In the realm of land struggles:
* For the real intensification of the “war on latifundia.” For land for women who work the land, and for the good environment and housing for all women and men.
* For an urgent government action for the transformation of the production model. Let’s leave destructive, productivist agriculture behind and make progress toward agricultural ecology and sustainable family farming.
* For the defense of the culture of our people, which is our people’s heritage and a source of resistance to imposed “cultures.”
* The reduction of women to sexual objects and commodities by the media of mass deformation (e.g., through reguetón lyrics).
* The situation of over 200 widowed campesinas and their orphaned children, whose fallen compañeros were killed in the struggle against latifundia, at the murderous hands of hired assassins and paramilitaries allied with landowners.

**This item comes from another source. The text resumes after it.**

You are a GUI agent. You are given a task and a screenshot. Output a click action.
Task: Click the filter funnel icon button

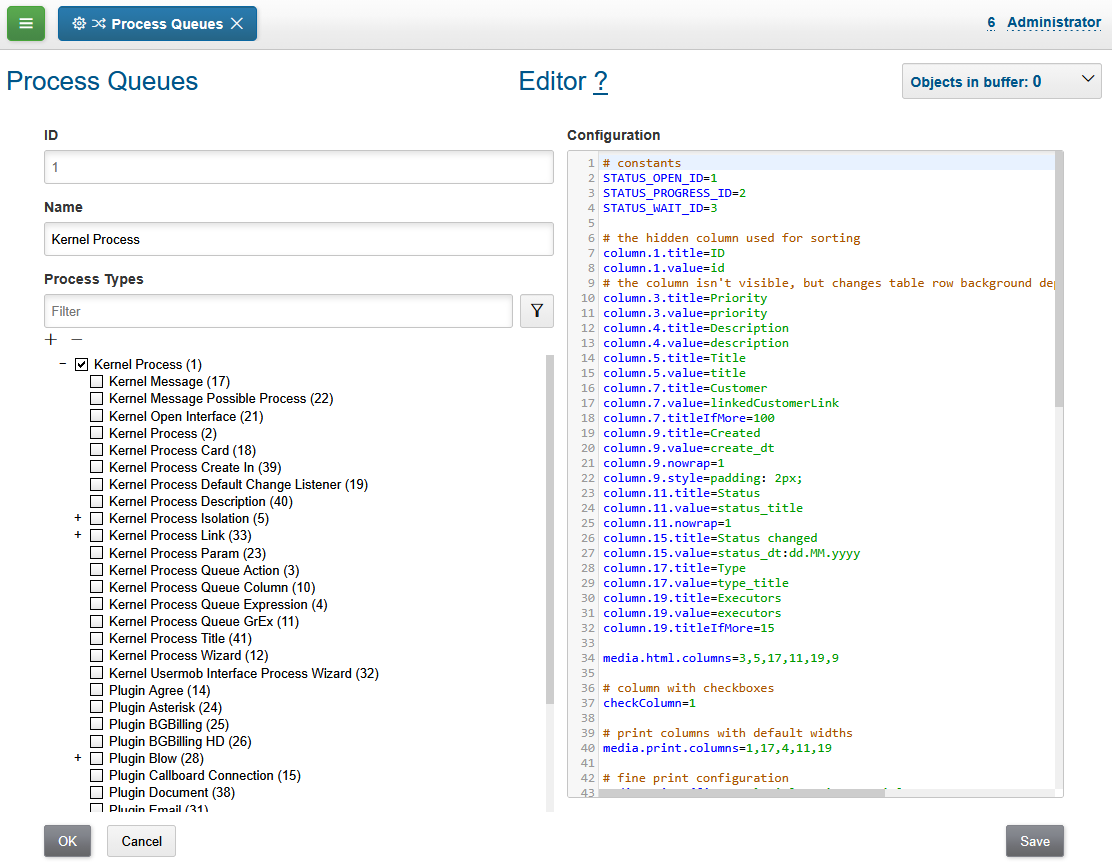(x=536, y=311)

* The expulsion of Yukpa, Barí, and Wayuú women, men, and children form their territory in the Perijá mountain range (among other indigenous communities in this country) by landowners and by a developmentalist conception of the occupation of space.
* The failure to comply with the Commission on Land Demarcation, favoring the interests of multinational mining corporations and ignoring the indigenous peoples’ self-demarcation of territories.
* Indiscriminate evictions in our cities, which violently take the right to homes and shelters away from women — even pregnant women — and their families.
* The institutions of higher education and their alliance with transnational corporations which produce professionals complicit in the deaths and diseases due the development of monocultures with pesticides that poison the mother earth and her children — us.
* The dismissal of women from their jobs by Antonio Ledezma, the opposition mayor of Metropolitan Calacas.
* Domestic violence, the suffering hidden by the demagogy of the conservative bourgeois society.
* The Catholic Church for its support of the rapist Nixon Moreno.
* The presence of patriarchy in our daily lives, which manifests itself among our compañeros and even women who copy the machista model.
* The men who are unable to express affection, solidarity, consideration, cooperation, and respect among others.
* Corruption and the bureaucratic red tape that prevent the transformation of the bourgeois state into a socialist state.
* The violence of the empire in all corners of the world, in Palestine and in our continent, and its plots implemented by its lackeys, manipulating students, even those from our barrios and villages.
Convenors: FNCEZ, La Via Campesina, CTU, M.P.R Fogata, Pachamama Collective, the Committee for the Popular University, SURCO-DP Collective, National Coordination of Undergraduate Education in the Department of Political Science and Government at the Bolivarian University of Venezuela, Marea Socialista (Socialist Tide), Voces Latentes (Latent Voices), Argimiro Gabaldón Socialist Commune, “Sin Techo” (Homeless) Movement, the Committee in Support of the Eighth of March, and many others.